Fast-forward five years later: 4,000 plus US soldiers, sailors and marines have been killed in action. 30,000 plus US soldiers, sailors and marines have been injured. 80,000 plus thousand Iraqi civilians have been killed. The United States has spent nearly $650 billion dollars on the war. Based on the best information presented to the US Congress so far, there is no end in sight.

The war of course was to take few US lives, cost a few billion dollars and last no more than a year. Vice President Dick Cheney liked to talk about the masses of Iraqis who would line their streets greeting US forces with candy and flowers. US administration officials said revenue from Iraqi oil sales would help finance the cost of the war. To date, Bush wants another $100 plus billion supplemental for the war.

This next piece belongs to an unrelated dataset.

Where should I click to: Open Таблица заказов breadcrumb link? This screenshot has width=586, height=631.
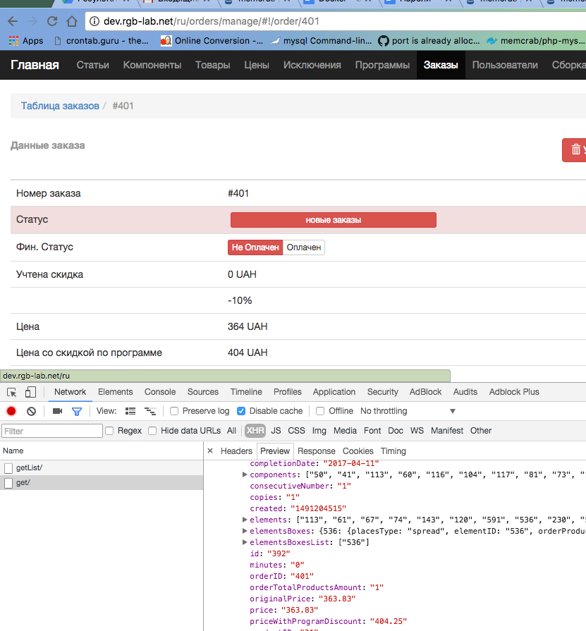[60, 106]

Then, let us not forget just how ill prepared the Veterans Administration has been in dealing with injured US forces. Just like the war itself, George W. Bush tried to manage this component of the operation on the cheap. Little planning went into dealing with massive number of injured. Then we hear recently of how US Administration officials lied to news organizations about the high numbers of US forces with ties to Iraq and Afganistan who have or have attempted suicide.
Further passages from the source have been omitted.